Os tumores de vias biliares apresentam uma notável heterogeneidade de apresentação. Em paralelo, diversas intervenções terapêuticas podem ser aplicadas, de acordo com a avaliação anatomopatológica e a localização do tumor. Por se tratarem de tumores raros, comprometem também a logística para a realização de estudos que busquem tratamentos com impacto na sobrevida dos pacientes. Apesar de o estudo ABC-02 encontrar um aumento de 4 meses na sobrevida global mediana no grupo que fez uso da terapia combinada de cisplatina + gemcitabina, notamos que o impacto da terapia foi pequeno frente aos possíveis efeitos adversos.
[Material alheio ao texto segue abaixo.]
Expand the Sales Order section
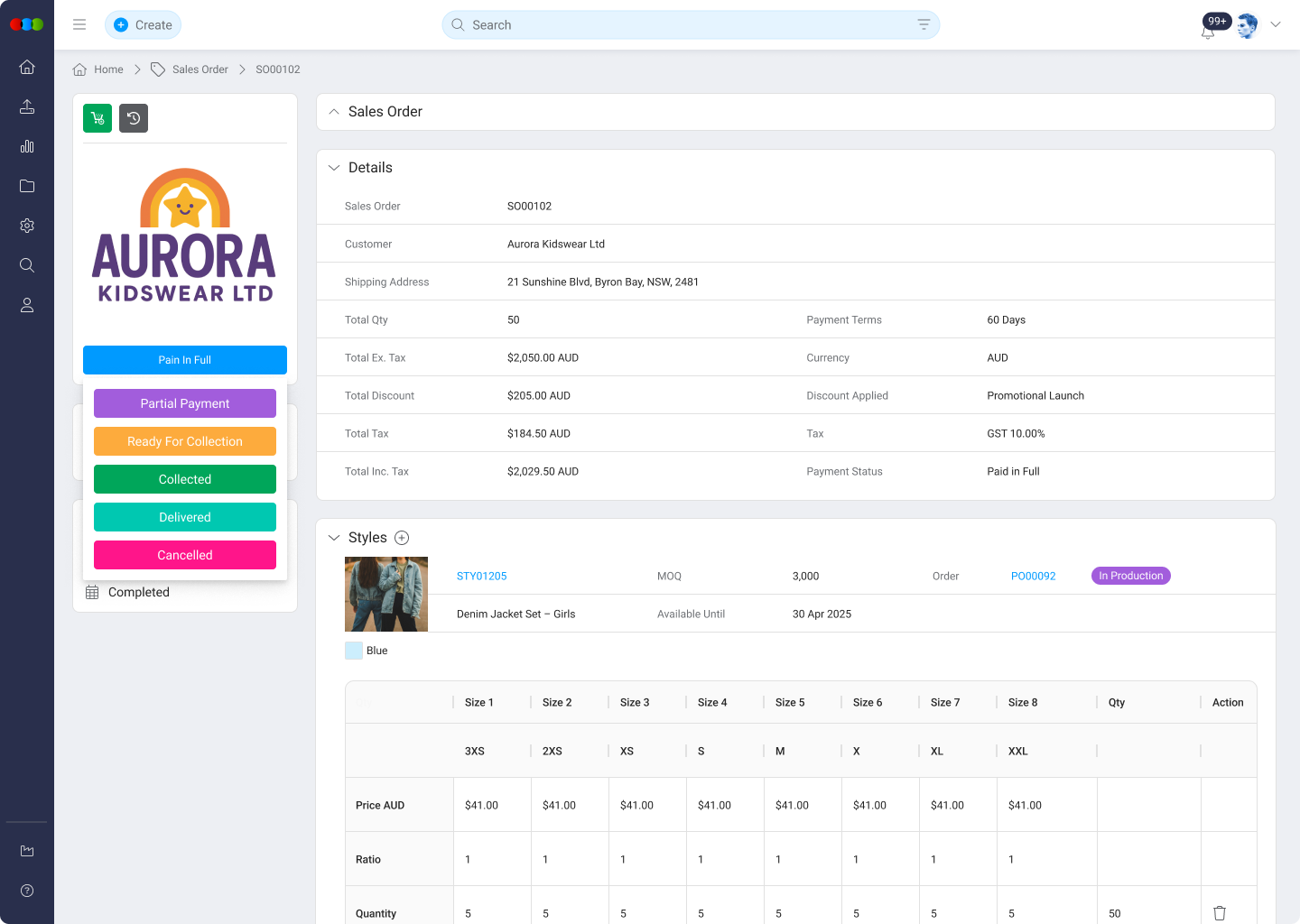 [x=334, y=112]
Desse modo, é essencial que mais estudos envolvendo os tumores de vias biliares sejam conduzidos, buscando superar a heterogeneidade encontrada dentro do grupo e trazendo desfechos mais robustos aos pacientes.
Os cânceres de vias biliares formam um grupo heterogêneo e com baixa expectativa curativa. O texto acima demonstra os anseios e limitações para mudar esse cenário e promover a melhor medicina possível. Após resultado promissor em estudo de fase II, mais de 400 pacientes foram randomizados para a fase III, a qual demonstrou significativa superioridade em sobrevida no braço de estudo teste. Contudo, justamente por conta da heterogeneidade, a ideia de um tratamento padrão -mesmo que combinado- para todos os cânceres do grupo deve ser vista com suspeição, e mais estudos para malignidades biliares individuais são necessárias.